Path Sum Root to Leaf in Binary Tree in DSA C++ - Time & Space Complexity
We want to know how the time needed to check if a path sum exists grows as the tree gets bigger.
How does the number of nodes affect the work done?
Analyze the time complexity of the following code snippet.
bool hasPathSum(TreeNode* root, int targetSum) {
if (!root) return false;
if (!root->left && !root->right)
return targetSum == root->val;
return hasPathSum(root->left, targetSum - root->val) ||
hasPathSum(root->right, targetSum - root->val);
}
This code checks if there is a root-to-leaf path where the sum of node values equals the target.
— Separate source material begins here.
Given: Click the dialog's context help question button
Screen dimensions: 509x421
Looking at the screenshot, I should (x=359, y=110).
Identify the loops, recursion, array traversals that repeat.
- Primary operation: Recursive calls visiting each node once.
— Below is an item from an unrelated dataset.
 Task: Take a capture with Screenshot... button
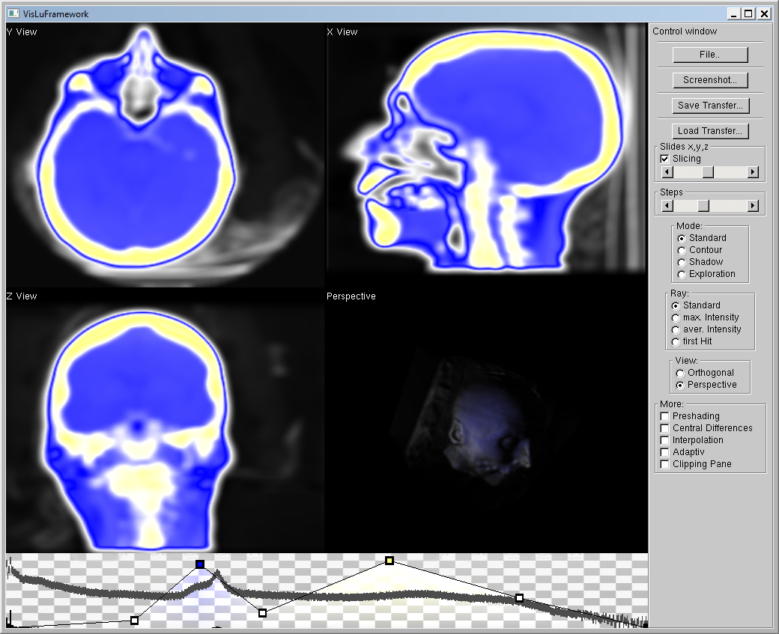click(x=709, y=80)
- How many times: Once per node in the tree.
As the number of nodes grows, the function visits each node once to check paths.
| Input Size (n) | Approx. Operations |
|---|---|
| 10 | About 10 calls |
| 100 | About 100 calls |
| 1000 | About 1000 calls |
Pattern observation: The work grows directly with the number of nodes.
Time Complexity: O(n)
This means the time to check paths grows linearly with the number of nodes in the tree.
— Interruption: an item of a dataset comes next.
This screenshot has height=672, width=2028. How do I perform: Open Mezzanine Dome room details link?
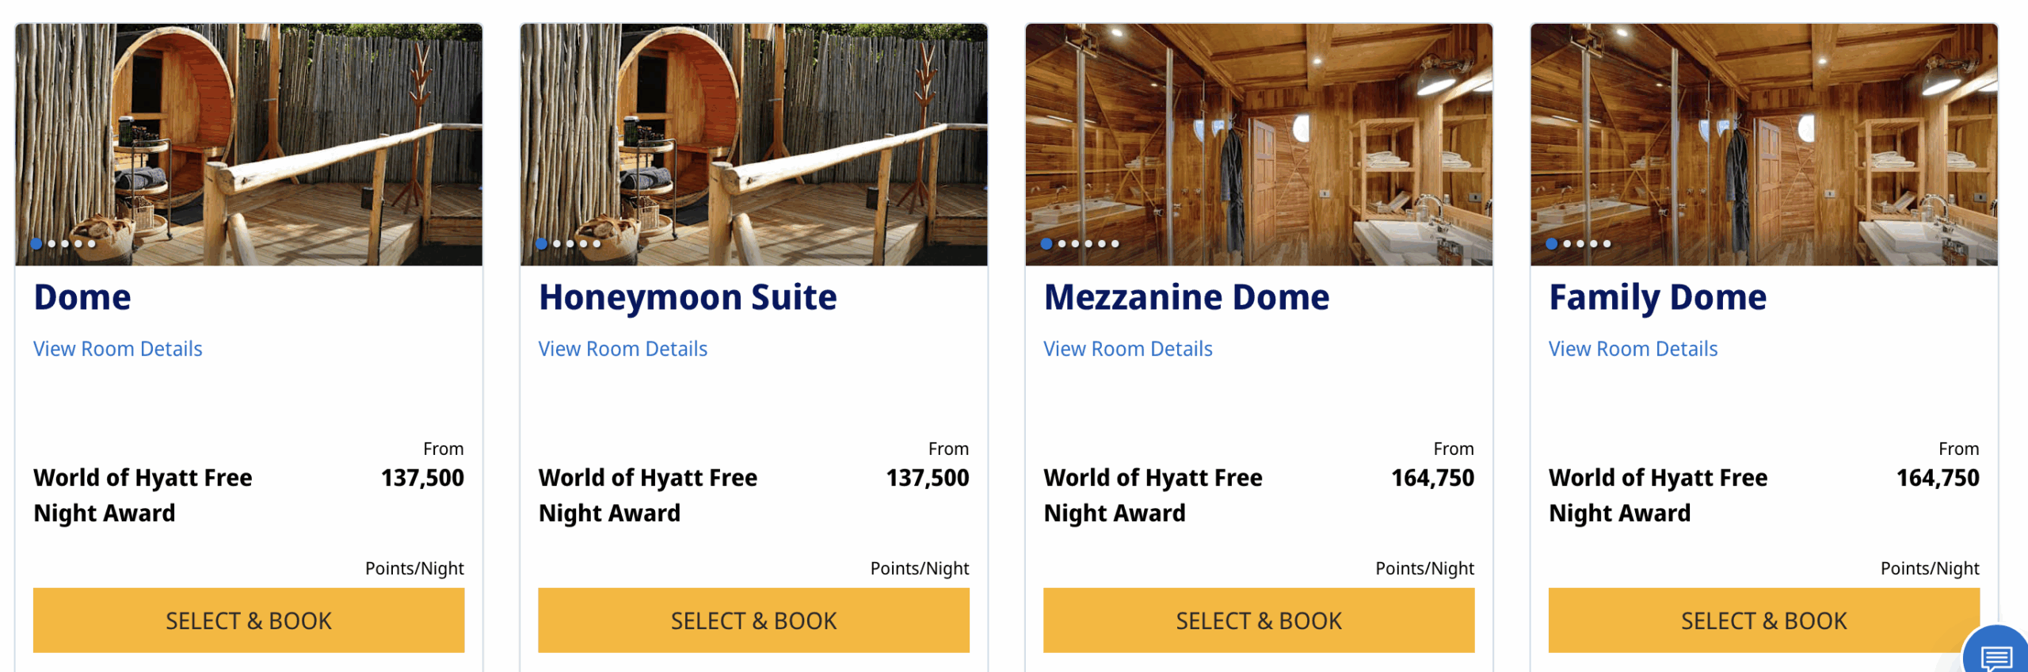tap(1127, 349)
[X] Wrong: "The function only checks one path, so it runs in constant time."
[OK] Correct: The function explores all root-to-leaf paths by visiting every node, so it must check many nodes, not just one path.
Understanding this helps you explain how recursive tree traversal scales, a common skill in interviews.
"What if the tree is balanced vs completely skewed? How would the time complexity change?"